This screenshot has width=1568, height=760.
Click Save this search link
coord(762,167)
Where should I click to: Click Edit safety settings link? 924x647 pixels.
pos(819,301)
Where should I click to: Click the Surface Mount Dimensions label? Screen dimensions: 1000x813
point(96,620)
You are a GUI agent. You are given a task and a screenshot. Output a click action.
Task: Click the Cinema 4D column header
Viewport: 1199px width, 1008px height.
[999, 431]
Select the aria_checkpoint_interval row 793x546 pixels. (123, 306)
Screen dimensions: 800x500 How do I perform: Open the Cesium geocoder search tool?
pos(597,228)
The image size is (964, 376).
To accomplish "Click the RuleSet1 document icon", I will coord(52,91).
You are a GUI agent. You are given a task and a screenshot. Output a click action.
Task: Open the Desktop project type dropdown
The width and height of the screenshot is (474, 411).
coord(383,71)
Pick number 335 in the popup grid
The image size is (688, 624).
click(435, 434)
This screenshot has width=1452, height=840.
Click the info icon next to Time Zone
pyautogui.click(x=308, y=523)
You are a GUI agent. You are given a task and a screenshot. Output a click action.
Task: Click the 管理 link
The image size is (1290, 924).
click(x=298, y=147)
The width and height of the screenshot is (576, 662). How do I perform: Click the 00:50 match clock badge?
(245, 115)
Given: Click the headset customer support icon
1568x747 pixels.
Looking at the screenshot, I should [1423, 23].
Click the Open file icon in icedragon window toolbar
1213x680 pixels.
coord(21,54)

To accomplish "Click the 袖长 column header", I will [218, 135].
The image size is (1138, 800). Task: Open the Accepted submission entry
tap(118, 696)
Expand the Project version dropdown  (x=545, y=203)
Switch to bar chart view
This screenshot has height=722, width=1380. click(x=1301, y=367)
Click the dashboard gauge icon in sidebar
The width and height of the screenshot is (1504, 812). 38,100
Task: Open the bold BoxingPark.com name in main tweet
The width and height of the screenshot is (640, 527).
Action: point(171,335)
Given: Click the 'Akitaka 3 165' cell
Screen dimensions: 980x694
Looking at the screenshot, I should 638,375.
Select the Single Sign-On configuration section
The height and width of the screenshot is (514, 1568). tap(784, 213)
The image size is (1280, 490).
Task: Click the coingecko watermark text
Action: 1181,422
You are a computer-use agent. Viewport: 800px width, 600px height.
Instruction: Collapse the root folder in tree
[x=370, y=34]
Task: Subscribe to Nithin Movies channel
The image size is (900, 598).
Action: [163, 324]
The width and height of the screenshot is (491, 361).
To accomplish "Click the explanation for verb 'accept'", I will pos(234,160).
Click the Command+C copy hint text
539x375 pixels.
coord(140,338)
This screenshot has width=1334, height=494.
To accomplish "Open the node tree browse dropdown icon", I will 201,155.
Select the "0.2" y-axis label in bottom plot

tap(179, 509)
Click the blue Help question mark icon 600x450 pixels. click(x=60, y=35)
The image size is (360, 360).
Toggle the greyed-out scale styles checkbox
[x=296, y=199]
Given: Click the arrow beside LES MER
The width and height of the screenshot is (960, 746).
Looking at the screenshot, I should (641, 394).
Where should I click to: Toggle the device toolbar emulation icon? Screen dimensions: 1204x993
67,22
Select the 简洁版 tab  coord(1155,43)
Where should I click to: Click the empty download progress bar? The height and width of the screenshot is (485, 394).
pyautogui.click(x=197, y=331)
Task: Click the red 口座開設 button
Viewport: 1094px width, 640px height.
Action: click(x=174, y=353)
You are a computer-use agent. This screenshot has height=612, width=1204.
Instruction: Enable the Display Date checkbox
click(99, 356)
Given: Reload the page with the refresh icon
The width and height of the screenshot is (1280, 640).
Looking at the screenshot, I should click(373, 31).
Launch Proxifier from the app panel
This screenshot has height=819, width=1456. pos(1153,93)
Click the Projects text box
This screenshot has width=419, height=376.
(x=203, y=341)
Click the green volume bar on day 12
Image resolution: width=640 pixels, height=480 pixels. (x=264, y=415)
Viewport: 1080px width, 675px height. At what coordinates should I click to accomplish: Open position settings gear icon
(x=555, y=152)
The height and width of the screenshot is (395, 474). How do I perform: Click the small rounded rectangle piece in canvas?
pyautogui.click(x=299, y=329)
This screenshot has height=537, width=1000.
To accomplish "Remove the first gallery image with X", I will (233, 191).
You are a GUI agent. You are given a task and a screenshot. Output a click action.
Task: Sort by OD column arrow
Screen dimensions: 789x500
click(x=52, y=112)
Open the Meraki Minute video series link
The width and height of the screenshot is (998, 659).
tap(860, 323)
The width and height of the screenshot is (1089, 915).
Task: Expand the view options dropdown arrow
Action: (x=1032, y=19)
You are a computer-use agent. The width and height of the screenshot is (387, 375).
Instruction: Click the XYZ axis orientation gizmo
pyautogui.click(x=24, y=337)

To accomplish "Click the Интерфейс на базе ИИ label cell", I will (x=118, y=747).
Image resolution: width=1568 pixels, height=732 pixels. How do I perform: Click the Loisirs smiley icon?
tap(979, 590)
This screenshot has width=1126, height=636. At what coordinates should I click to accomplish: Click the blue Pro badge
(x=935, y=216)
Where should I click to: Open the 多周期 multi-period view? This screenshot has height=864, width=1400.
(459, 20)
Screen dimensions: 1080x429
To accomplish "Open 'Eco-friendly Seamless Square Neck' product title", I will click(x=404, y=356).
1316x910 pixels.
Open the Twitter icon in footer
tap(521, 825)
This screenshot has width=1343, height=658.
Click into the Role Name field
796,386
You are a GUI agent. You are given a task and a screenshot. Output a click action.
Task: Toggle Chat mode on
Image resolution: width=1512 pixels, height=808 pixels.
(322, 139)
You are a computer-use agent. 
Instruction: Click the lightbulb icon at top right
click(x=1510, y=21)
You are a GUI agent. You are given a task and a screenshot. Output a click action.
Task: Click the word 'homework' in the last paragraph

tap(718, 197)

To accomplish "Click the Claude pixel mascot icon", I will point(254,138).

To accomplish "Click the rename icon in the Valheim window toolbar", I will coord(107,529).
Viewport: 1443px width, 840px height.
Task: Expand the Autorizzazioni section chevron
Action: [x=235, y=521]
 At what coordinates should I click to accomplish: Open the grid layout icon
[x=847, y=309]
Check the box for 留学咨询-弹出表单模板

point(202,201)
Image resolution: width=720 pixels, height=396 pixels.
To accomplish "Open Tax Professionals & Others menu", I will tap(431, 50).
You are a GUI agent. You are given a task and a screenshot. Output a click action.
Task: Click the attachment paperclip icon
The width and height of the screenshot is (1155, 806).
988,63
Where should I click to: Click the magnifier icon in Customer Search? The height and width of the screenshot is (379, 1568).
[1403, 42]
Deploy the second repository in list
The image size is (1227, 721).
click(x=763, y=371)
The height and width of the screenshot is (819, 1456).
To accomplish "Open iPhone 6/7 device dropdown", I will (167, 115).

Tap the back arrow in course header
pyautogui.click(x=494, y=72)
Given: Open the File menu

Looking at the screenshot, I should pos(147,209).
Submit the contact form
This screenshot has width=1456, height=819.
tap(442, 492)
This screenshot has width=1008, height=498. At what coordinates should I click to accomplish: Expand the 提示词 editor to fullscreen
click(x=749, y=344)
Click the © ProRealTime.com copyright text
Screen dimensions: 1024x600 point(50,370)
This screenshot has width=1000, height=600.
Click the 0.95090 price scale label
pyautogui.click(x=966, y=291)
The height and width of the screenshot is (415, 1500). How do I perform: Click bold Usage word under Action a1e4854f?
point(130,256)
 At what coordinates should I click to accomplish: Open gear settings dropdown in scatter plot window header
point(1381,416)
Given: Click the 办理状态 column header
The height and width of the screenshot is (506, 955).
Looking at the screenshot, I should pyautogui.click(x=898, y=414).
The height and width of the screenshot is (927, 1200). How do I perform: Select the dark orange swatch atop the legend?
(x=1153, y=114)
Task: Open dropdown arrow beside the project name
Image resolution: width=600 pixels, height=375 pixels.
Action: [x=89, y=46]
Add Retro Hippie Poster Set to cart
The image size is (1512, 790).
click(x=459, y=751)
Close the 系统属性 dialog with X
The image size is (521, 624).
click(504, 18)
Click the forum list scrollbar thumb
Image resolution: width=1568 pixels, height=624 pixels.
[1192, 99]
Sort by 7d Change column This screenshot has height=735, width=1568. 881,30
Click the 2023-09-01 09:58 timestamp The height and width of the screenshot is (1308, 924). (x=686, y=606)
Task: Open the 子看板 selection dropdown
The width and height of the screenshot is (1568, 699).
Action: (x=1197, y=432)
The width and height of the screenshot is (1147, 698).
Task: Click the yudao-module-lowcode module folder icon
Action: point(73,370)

········

◆ Exercise directions ◆
Rewrite everything from the start of the records down to the line containing "click(x=298, y=147)" as a numbered list, leaving out any blank lines.

◆ Written solution ◆
1. This screenshot has width=1568, height=760.
2. Click Save this search link
3. coord(762,167)
4. Where should I click to: Click Edit safety settings link? 924x647 pixels.
5. pos(819,301)
6. Where should I click to: Click the Surface Mount Dimensions label? Screen dimensions: 1000x813
7. point(96,620)
8. You are a GUI agent. You are given a task and a screenshot. Output a click action.
9. Task: Click the Cinema 4D column header
10. Viewport: 1199px width, 1008px height.
11. [999, 431]
12. Select the aria_checkpoint_interval row 793x546 pixels. (123, 306)
13. Screen dimensions: 800x500 How do I perform: Open the Cesium geocoder search tool?
14. pos(597,228)
15. The image size is (964, 376).
16. To accomplish "Click the RuleSet1 document icon", I will coord(52,91).
17. You are a GUI agent. You are given a task and a screenshot. Output a click action.
18. Task: Open the Desktop project type dropdown
19. The width and height of the screenshot is (474, 411).
20. coord(383,71)
21. Pick number 335 in the popup grid
22. The image size is (688, 624).
23. click(435, 434)
24. This screenshot has width=1452, height=840.
25. Click the info icon next to Time Zone
26. pyautogui.click(x=308, y=523)
27. You are a GUI agent. You are given a task and a screenshot. Output a click action.
28. Task: Click the 管理 link
29. The image size is (1290, 924).
30. click(x=298, y=147)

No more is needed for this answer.